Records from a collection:
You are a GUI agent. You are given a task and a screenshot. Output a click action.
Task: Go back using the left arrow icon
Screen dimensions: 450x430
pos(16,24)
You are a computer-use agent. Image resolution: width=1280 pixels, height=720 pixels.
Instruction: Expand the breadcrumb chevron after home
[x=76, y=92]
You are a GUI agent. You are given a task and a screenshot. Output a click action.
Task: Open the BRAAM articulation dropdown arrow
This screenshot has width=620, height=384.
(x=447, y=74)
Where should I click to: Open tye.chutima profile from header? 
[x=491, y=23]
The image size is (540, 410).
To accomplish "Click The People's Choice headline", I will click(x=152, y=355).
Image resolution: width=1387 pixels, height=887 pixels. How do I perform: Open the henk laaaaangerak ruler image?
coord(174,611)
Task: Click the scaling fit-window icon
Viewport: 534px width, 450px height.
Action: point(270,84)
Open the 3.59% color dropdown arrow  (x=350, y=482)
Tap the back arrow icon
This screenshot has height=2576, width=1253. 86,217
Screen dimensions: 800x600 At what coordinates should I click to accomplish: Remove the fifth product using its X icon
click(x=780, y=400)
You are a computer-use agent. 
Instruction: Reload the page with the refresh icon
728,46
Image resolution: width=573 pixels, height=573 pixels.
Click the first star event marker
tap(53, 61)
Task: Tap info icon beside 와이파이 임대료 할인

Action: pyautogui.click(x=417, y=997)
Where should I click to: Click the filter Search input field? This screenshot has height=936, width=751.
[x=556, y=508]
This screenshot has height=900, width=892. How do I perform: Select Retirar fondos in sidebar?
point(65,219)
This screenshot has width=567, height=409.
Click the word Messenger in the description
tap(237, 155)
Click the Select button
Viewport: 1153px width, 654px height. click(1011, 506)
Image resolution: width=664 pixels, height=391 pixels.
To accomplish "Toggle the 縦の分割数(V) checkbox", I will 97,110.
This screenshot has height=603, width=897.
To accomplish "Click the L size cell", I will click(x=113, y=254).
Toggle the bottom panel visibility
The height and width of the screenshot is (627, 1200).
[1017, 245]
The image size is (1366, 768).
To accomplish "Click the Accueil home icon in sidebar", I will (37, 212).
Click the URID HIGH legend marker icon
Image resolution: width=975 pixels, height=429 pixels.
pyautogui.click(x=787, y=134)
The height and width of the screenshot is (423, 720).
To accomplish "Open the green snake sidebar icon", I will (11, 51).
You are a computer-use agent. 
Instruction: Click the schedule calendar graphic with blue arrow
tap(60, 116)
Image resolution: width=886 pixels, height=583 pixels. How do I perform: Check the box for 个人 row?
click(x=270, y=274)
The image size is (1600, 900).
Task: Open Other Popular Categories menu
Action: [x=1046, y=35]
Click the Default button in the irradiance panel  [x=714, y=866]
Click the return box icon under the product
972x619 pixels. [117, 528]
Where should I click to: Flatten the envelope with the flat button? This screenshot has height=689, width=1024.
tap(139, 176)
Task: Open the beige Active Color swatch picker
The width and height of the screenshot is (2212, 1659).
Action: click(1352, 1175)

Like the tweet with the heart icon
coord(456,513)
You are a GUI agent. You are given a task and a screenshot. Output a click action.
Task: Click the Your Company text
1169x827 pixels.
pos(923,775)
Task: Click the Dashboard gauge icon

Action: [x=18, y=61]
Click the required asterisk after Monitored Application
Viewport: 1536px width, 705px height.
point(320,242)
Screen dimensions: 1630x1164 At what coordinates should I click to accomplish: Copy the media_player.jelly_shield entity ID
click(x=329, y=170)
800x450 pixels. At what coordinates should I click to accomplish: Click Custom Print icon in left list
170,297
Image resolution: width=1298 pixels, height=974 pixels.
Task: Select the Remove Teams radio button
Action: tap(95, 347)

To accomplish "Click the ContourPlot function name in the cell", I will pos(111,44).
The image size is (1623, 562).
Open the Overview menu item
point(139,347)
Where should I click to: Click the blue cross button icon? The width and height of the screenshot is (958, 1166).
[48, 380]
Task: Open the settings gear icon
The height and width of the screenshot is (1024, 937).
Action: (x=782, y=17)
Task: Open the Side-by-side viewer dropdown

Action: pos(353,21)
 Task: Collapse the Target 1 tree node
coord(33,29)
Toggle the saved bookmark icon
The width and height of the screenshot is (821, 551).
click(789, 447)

▶ **WORK ITEM**
All entries must be duplicated exactly, with none left out.

▶ **EXPECTED ANSWER**
You are a GUI agent. You are given a task and a screenshot. Output a click action.
Task: Go back using the left arrow icon
Screen dimensions: 450x430
pos(16,24)
You are a computer-use agent. Image resolution: width=1280 pixels, height=720 pixels.
Instruction: Expand the breadcrumb chevron after home
[x=76, y=92]
You are a GUI agent. You are given a task and a screenshot. Output a click action.
Task: Open the BRAAM articulation dropdown arrow
This screenshot has width=620, height=384.
(x=447, y=74)
Where should I click to: Open tye.chutima profile from header? 
[x=491, y=23]
The image size is (540, 410).
To accomplish "Click The People's Choice headline", I will click(x=152, y=355).
Image resolution: width=1387 pixels, height=887 pixels. How do I perform: Open the henk laaaaangerak ruler image?
coord(174,611)
Task: Click the scaling fit-window icon
Viewport: 534px width, 450px height.
Action: point(270,84)
Open the 3.59% color dropdown arrow  (x=350, y=482)
Tap the back arrow icon
This screenshot has height=2576, width=1253. 86,217
Screen dimensions: 800x600 At what coordinates should I click to accomplish: Remove the fifth product using its X icon
click(x=780, y=400)
You are a computer-use agent. 
Instruction: Reload the page with the refresh icon
728,46
Image resolution: width=573 pixels, height=573 pixels.
Click the first star event marker
tap(53, 61)
Task: Tap info icon beside 와이파이 임대료 할인

Action: pyautogui.click(x=417, y=997)
Where should I click to: Click the filter Search input field? This screenshot has height=936, width=751.
[x=556, y=508]
This screenshot has height=900, width=892. How do I perform: Select Retirar fondos in sidebar?
point(65,219)
This screenshot has width=567, height=409.
Click the word Messenger in the description
tap(237, 155)
Click the Select button
Viewport: 1153px width, 654px height. click(1011, 506)
Image resolution: width=664 pixels, height=391 pixels.
To accomplish "Toggle the 縦の分割数(V) checkbox", I will 97,110.
This screenshot has height=603, width=897.
To accomplish "Click the L size cell", I will click(x=113, y=254).
Toggle the bottom panel visibility
The height and width of the screenshot is (627, 1200).
[1017, 245]
The image size is (1366, 768).
To accomplish "Click the Accueil home icon in sidebar", I will (37, 212).
Click the URID HIGH legend marker icon
Image resolution: width=975 pixels, height=429 pixels.
pyautogui.click(x=787, y=134)
The height and width of the screenshot is (423, 720).
To accomplish "Open the green snake sidebar icon", I will (11, 51).
You are a computer-use agent. 
Instruction: Click the schedule calendar graphic with blue arrow
tap(60, 116)
Image resolution: width=886 pixels, height=583 pixels. How do I perform: Check the box for 个人 row?
click(x=270, y=274)
The image size is (1600, 900).
Task: Open Other Popular Categories menu
Action: [x=1046, y=35]
Click the Default button in the irradiance panel  [x=714, y=866]
Click the return box icon under the product
972x619 pixels. [117, 528]
Where should I click to: Flatten the envelope with the flat button? This screenshot has height=689, width=1024.
tap(139, 176)
Task: Open the beige Active Color swatch picker
The width and height of the screenshot is (2212, 1659).
Action: click(1352, 1175)

Like the tweet with the heart icon
coord(456,513)
You are a GUI agent. You are given a task and a screenshot. Output a click action.
Task: Click the Your Company text
1169x827 pixels.
pos(923,775)
Task: Click the Dashboard gauge icon

Action: [x=18, y=61]
Click the required asterisk after Monitored Application
Viewport: 1536px width, 705px height.
point(320,242)
Screen dimensions: 1630x1164 At what coordinates should I click to accomplish: Copy the media_player.jelly_shield entity ID
click(x=329, y=170)
800x450 pixels. At what coordinates should I click to accomplish: Click Custom Print icon in left list
170,297
Image resolution: width=1298 pixels, height=974 pixels.
Task: Select the Remove Teams radio button
Action: tap(95, 347)

To accomplish "Click the ContourPlot function name in the cell", I will pos(111,44).
The image size is (1623, 562).
Open the Overview menu item
point(139,347)
Where should I click to: Click the blue cross button icon? The width and height of the screenshot is (958, 1166).
[48, 380]
Task: Open the settings gear icon
The height and width of the screenshot is (1024, 937).
Action: (x=782, y=17)
Task: Open the Side-by-side viewer dropdown

Action: pos(353,21)
 Task: Collapse the Target 1 tree node
coord(33,29)
Toggle the saved bookmark icon
The width and height of the screenshot is (821, 551).
click(789, 447)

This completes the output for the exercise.